Prior to Sunday night’s show, I had been deeply let down by season 8’s “The Bells,” the episode which both provided the audience with unbelievable spectacle and with the divisive choice to have Daenerys snap at the moment of her total victory, needlessly burning hundreds of thousands of innocent residents of King’s Landing. For me, despite seasons of establishing Daenerys as capable of both great kindness and tough leadership, the choice to suddenly turn her rage onto completely innocent people en masse felt rushed, without a proper precipitating trigger to send her over the edge at the very moment she had won.

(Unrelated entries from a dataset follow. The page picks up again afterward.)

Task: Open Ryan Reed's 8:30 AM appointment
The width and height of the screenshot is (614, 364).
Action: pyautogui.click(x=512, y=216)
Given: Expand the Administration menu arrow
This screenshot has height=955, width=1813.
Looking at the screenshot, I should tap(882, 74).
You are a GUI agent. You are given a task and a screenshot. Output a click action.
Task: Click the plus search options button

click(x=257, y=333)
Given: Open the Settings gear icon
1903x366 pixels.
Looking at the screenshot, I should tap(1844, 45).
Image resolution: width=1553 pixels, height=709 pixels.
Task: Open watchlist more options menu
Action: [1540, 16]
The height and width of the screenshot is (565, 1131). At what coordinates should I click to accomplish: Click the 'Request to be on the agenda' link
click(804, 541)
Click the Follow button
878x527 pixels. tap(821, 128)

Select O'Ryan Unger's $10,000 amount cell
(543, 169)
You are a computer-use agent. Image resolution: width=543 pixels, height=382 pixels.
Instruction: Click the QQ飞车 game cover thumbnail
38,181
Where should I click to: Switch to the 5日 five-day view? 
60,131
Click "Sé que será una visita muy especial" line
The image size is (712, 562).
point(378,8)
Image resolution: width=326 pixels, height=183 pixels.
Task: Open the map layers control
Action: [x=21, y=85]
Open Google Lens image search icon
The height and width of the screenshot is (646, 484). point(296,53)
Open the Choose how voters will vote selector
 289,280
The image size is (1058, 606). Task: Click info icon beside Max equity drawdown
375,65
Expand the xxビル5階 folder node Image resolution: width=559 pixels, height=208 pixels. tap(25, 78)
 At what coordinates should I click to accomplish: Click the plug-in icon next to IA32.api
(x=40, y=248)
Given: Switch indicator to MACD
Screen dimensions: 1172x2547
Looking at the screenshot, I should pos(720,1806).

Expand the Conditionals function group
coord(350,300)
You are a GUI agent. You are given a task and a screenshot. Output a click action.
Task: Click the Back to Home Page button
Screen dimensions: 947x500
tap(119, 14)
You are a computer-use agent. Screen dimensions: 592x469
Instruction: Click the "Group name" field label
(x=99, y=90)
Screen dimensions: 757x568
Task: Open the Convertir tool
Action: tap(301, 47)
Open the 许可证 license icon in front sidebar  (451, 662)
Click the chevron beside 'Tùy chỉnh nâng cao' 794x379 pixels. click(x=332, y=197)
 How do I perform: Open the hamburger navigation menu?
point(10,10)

Emotionally, it didn’t work for me.
It worked for my friend Nicole. It worked a lot. Over the course of the next week, we each tried to persuade each other that the episode was either an achievement or a disaster. “But Dany just lost all of her advisers!” (I don’t care.) “But she’s been burning stuff since season 1!” (I don’t care.) “She’s always been kind of crazy!” (I don’t care.) Absolutely no attempts to reason with me could persuade me that, well, actually showrunners D.B. Weiss and David Benioff had properly executed Daenerys' turn to the Mad Queen, and none of my complaints worked for her.
Fast forward to this week’s finale: It worked for me. It worked a lot. The execution of the scene where Jon Snow dispatches his (aunt? ex-girlfriend?) Queen Daenerys in the destroyed throne room? Grief-stricken Drogon melting the throne and then picking up his mother’s body? It worked for me on every level.
Once I was emotionally won by the episode, I was more than willing to ignore the many issues with the rest of the episode. “But why does Sansa get independence for the North but Dorne and the Iron Islands don’t ask for it?” Sure, you’re right, but I don’t care. “Why does literally no one bring up the fact that Jon is an actual Targaryen and that winds up having no real purpose?” Sure, you’re right, but I don’t care. “Why are these people even invited to this meeting?” Look, I got Sansa shutting down Edmure Tully, so I don’t care.